Hungary Enacts Eight-Year Cap on Prime Ministers After Orbán Defeat
Hungary’s parliament approved a constitutional amendment on Monday that limits the total time any prime minister may serve to eight years. The move comes just two months after opposition leader Péter Magyar defeated Viktor Orbán, who had ruled for 16 consecutive years, and it is meant to block Orbán from running again because he already has far more than eight years in office overall.
Magyar’s Tisza party won more than a two-thirds majority in the April election, giving it the power to change the constitution without support from other parties. The day after that victory, Magyar pledged to cap prime ministerial tenure at eight cumulative years. Under the new rule, anyone who has served more than eight years as prime minister since May 2, 1990 cannot be elected again, and an incumbent must leave office once reaching that limit, even if the terms were not consecutive.
The amendment passed by 135 votes to 50, with six abstentions.

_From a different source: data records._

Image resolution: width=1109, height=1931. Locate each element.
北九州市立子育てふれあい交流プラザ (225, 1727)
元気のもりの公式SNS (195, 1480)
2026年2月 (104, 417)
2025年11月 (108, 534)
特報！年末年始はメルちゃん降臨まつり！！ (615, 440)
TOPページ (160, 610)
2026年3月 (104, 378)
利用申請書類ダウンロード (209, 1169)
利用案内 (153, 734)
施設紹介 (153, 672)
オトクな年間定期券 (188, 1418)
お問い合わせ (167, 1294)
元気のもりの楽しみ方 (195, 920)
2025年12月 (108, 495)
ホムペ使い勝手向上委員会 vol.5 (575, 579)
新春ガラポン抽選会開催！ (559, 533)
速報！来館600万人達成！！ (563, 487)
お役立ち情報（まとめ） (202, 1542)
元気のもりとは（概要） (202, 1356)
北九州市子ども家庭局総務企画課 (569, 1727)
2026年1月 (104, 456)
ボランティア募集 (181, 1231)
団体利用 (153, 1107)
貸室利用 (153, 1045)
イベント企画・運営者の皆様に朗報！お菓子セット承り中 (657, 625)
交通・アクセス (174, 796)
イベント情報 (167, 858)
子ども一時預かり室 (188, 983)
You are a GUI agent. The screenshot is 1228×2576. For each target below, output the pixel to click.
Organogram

Magyar’s party voted as a bloc in favor, while Orbán’s Fidesz opposed it, arguing that any term limit would undermine “the will of the people.”

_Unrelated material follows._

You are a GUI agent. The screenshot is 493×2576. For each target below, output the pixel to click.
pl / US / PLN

When he formally presented the proposal on May 26, Magyar said, “Unlimited power always ends, in every democratic system, in a loss of restraint. From a certain point on, there is no longer a distinction between the interests of the state, those of the party and those of the leader, and every elected official must be made to think about his successor.” He said the change is an important first step in his promised overhaul to restore the rule of law and rebalance power among state institutions. The amendment does not make Orbán’s return impossible, but it would require a future two-thirds parliamentary majority to remove the cap. The same vote also clears the way to dissolve the “Sovereignty Protection Office,” which the opposition and rights groups say was used to smear critics as serving “foreign interests.”